PROBLEM TO SOLVE. The answer must be every line of the records below that holds the word "link".

Stored records.
##########
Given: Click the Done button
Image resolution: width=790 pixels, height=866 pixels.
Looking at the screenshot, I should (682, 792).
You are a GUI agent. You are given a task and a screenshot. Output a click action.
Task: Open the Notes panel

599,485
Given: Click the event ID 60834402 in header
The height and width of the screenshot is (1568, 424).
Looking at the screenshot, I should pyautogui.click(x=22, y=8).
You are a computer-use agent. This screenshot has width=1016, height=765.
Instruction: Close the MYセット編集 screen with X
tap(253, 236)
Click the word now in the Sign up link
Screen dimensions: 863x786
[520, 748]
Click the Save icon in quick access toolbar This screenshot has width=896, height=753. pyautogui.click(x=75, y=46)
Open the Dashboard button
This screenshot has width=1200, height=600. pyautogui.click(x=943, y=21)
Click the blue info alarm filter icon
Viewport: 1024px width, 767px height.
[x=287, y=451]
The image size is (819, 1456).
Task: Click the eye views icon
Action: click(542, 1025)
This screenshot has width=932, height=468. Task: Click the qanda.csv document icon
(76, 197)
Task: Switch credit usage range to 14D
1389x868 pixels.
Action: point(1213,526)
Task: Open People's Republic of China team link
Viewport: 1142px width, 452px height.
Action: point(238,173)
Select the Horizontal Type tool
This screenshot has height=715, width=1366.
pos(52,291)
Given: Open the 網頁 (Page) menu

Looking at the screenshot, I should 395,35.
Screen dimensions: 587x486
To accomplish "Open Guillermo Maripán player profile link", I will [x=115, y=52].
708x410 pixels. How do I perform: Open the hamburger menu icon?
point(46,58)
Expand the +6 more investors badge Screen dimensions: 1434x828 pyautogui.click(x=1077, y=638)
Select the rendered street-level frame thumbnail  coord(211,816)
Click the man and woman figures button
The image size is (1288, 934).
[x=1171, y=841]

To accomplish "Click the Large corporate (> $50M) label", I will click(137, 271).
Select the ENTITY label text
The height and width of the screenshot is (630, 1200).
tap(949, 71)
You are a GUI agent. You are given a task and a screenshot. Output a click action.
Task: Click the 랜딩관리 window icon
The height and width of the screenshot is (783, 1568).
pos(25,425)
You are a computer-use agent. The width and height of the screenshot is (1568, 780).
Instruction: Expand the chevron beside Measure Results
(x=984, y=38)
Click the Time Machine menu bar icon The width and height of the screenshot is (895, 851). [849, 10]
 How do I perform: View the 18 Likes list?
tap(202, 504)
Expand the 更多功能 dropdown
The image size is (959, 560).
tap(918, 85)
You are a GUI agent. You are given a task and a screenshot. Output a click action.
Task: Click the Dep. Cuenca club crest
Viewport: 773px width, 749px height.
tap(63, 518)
##########
PROBLEM SOLUTION.
Click the word now in the Sign up link
Task: Open People's Republic of China team link
To accomplish "Open Guillermo Maripán player profile link", I will [x=115, y=52].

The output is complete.